What is AI? Artificial Intelligence(AI) or Machine intelligence is a computational process by machines towards learning and understanding the environment and perform actions that maximise its chances of success to achieve a goal using pieces of code. Traditionally it stems from the combination of statistics and computing power to learn and perform things not doable with traditional computers

What is an AI solution for a problem? Some of the real world examples of AI include driverless cars, speech recognition and real time language translation, simulating strategic games, designing new drugs and reinforcing learning behaviour in robots etc. Using an algorithm involving above mentioned criteria of AI predict the behaviour or future outcomes of a business process like revenue, sales or customer churn rates, language translation etc.

What does it mean to apply AI in daily business processes? The reason for the implementation of AI in an organisation is multifold. Analytics give insights to the people and the management about the current state of affairs of the business. Primarily the type of analytics applied are broadly divided into Descriptive analytics, diagnostic analytics, predictive analytics and prescriptive analytics. These various levels of statistical applications give valuable insights to the management in driving towards a sustainable revenue and future growth. Descriptive Analytics: Descriptive analytics provide the insights into the statical aspects of data that define how the historical data is distributed and what can be prepared for further data analysis. Descriptive analytics based on the data give companies overview of what has happened in the business over the period of time. This preliminary analysis is the primary data to understand comprehensively and accurately categorising features like total income versus the available products or different regions, total stock available, sales momentum etc.
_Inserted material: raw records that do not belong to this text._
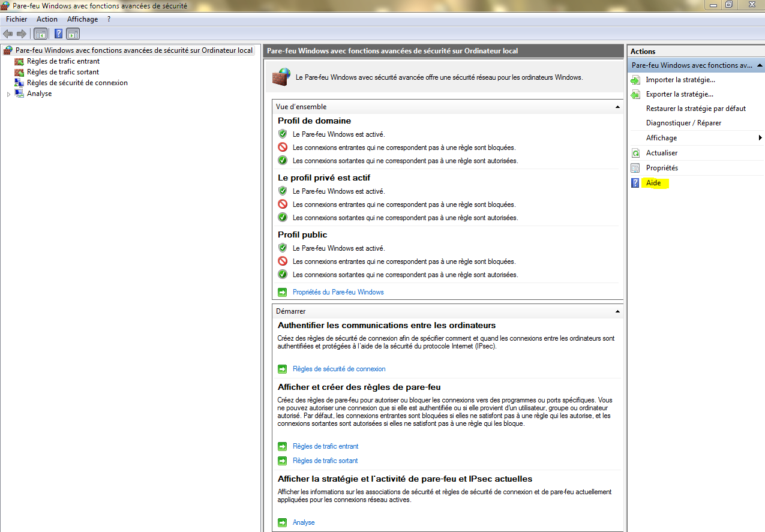Toggle the console tree show/hide toolbar icon
This screenshot has width=765, height=532.
[x=41, y=34]
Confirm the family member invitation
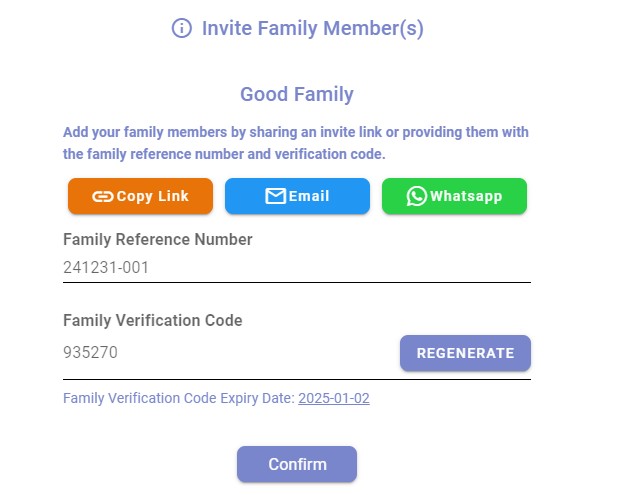Image resolution: width=624 pixels, height=495 pixels. [297, 464]

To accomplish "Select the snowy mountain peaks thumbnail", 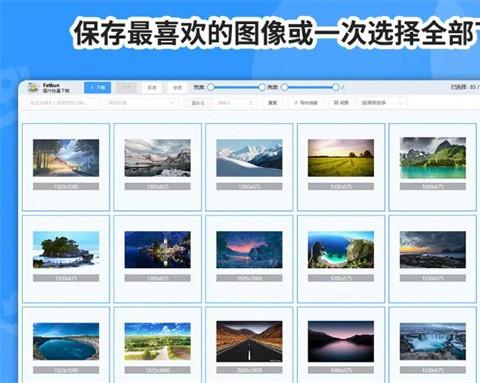I will 249,158.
Fig 2. AI analytics in the enterprise with various levels of challenges and people involved

Diagnostic Analytics This is the next level of drill down analysis after the descriptive analysis. Detailed root cause analysis of the situation fall under this category. Mostly Data analysts or BI professionals handle this kind of analysis and drill down for understanding the root cause and analyse outcomes. Give an in-depth analytics and categorisation of the results.
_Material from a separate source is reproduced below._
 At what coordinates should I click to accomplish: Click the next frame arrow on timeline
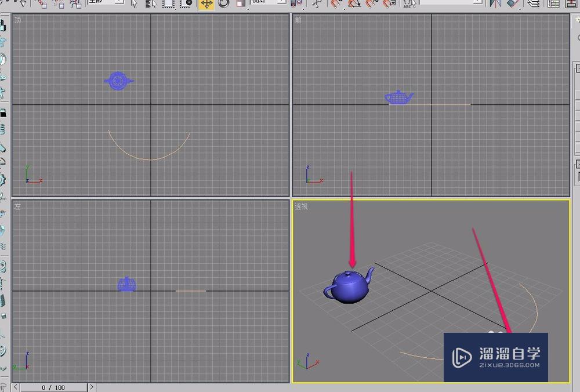92,387
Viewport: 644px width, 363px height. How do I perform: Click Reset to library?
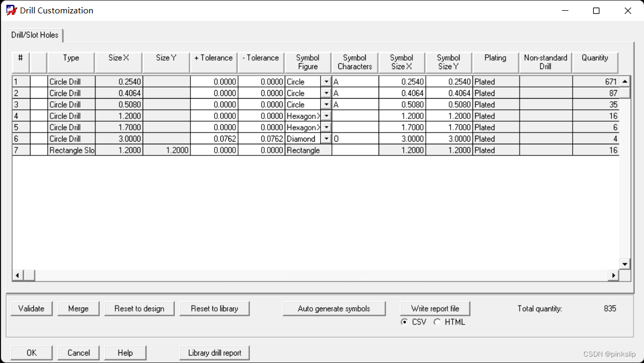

Predictive Analytics Predictive analytics is the next evolutionary step in analytics, where we have the power to predict future and be prepared for the possible outcomes. And this relies mostly on the historical data and the quality of the data the enterprise has and how well the business is streamlined. It tries to look for patterns in the historical data and business strategies to predict future outcomes. Mostly performed by a data scientist in collaboration with business experts. At this level decisions could be automated using algorithms and AI tools.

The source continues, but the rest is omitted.